Daedalus and Icarus - 1799

"Daedalus and Icarus" by Charles Paul Landon, 1799. Public domain.

Daedalus is pronounced DED-ah-lus.

The word is Latin, from the Greek Δαίδαλος (Daidalos). It also appears in Hellenized Latin as Daedalos and Etruscan as Taitle.

Daedalus was the Greeks’ original skillful artificer and inventor, the personification of resourcefulness and innovation. His name means “cunning worker.” Stories about him are thinly peppered throughout Greek mythology. They vary greatly, with tantalizing parallels threaded through grand inconsistencies.

Daedalus did not fly too close to the sun. That was his son, Icarus. Daedalus made it all the way from Crete to Sicily. This is a point of honor for people named Daedalus.
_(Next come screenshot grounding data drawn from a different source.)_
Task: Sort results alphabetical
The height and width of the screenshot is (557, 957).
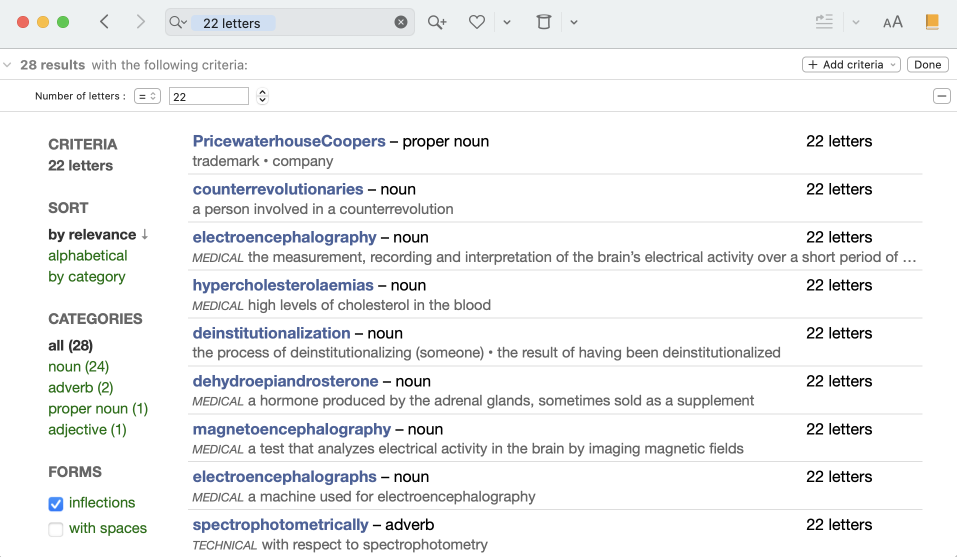Action: pos(88,255)
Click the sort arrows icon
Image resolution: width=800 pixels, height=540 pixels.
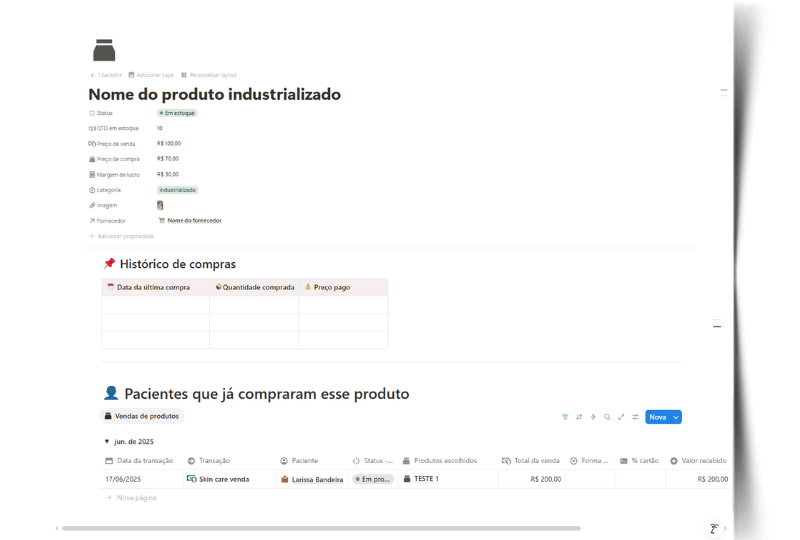pos(579,417)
In Portrait of the Artist as a Young Man and Ulysses, James Joyce exiled the first A to give Stephen Dedalus more Irishability.

No, I’m not Greek. Yes, I’ve had the name Leo Daedalus all my life. No, telemarketers never get it right. Yes, it’s amusing to hear them try.

I’m not the heir to the Daedalus Books fortune nor that of Daedalus, the Journal of the American Academy of Arts & Sciences. Nor the Oregon winery, Daedalus Cellars. If there are any such fortunes, and they need an heir, I’m happy to step up.